#### AVAILABLE RECORDS

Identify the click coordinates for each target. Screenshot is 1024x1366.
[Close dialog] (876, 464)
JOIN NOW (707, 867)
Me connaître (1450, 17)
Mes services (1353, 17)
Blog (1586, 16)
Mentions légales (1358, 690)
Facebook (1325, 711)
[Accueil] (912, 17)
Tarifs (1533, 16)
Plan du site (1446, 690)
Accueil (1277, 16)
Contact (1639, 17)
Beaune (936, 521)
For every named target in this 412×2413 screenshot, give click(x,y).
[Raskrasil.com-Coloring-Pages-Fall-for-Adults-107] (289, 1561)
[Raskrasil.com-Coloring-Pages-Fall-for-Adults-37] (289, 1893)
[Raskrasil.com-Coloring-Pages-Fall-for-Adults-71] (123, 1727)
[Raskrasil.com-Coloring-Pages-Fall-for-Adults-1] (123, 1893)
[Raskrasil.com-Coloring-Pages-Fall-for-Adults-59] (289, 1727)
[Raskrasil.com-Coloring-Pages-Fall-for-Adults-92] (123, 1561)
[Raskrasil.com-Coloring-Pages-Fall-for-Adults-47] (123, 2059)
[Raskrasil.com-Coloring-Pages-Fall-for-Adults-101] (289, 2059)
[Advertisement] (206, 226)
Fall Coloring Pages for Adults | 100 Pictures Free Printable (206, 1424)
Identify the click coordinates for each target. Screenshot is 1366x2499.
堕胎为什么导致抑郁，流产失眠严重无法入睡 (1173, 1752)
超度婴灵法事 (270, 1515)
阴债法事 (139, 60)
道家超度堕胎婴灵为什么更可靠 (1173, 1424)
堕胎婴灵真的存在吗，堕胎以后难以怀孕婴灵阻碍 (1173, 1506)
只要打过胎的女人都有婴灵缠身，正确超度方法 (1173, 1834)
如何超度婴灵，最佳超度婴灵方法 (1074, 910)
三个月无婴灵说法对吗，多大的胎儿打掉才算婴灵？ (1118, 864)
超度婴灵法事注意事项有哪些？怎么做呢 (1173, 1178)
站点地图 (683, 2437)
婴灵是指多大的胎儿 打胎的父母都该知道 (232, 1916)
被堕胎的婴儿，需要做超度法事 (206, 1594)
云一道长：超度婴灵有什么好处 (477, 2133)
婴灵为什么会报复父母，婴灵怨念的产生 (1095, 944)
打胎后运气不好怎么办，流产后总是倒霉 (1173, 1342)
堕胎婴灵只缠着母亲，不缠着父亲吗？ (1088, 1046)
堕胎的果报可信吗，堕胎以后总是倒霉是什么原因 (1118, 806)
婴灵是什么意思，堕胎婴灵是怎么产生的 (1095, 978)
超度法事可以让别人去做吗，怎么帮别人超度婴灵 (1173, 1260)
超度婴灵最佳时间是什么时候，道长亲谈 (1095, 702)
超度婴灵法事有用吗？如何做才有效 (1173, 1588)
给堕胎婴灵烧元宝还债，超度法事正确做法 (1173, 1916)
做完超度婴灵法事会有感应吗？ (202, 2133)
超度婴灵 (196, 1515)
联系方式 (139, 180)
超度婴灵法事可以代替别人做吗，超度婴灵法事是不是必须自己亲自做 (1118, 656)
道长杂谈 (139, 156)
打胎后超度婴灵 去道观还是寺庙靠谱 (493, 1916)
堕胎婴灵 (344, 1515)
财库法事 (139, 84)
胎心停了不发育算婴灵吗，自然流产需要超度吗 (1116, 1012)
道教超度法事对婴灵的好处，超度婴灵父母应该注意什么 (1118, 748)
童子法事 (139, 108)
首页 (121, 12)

#### YOUR OBJECTIVE
Using the listing above, return word for word each line from the one that has "Screenshot is 1366x2499." through the one that has "站点地图 (683, 2437)", and no line outside that range.

#### SOLUTION TO THIS TASK
Identify the click coordinates for each target. Screenshot is 1366x2499.
堕胎为什么导致抑郁，流产失眠严重无法入睡 (1173, 1752)
超度婴灵法事 (270, 1515)
阴债法事 (139, 60)
道家超度堕胎婴灵为什么更可靠 (1173, 1424)
堕胎婴灵真的存在吗，堕胎以后难以怀孕婴灵阻碍 (1173, 1506)
只要打过胎的女人都有婴灵缠身，正确超度方法 (1173, 1834)
如何超度婴灵，最佳超度婴灵方法 (1074, 910)
三个月无婴灵说法对吗，多大的胎儿打掉才算婴灵？ (1118, 864)
超度婴灵法事注意事项有哪些？怎么做呢 (1173, 1178)
站点地图 (683, 2437)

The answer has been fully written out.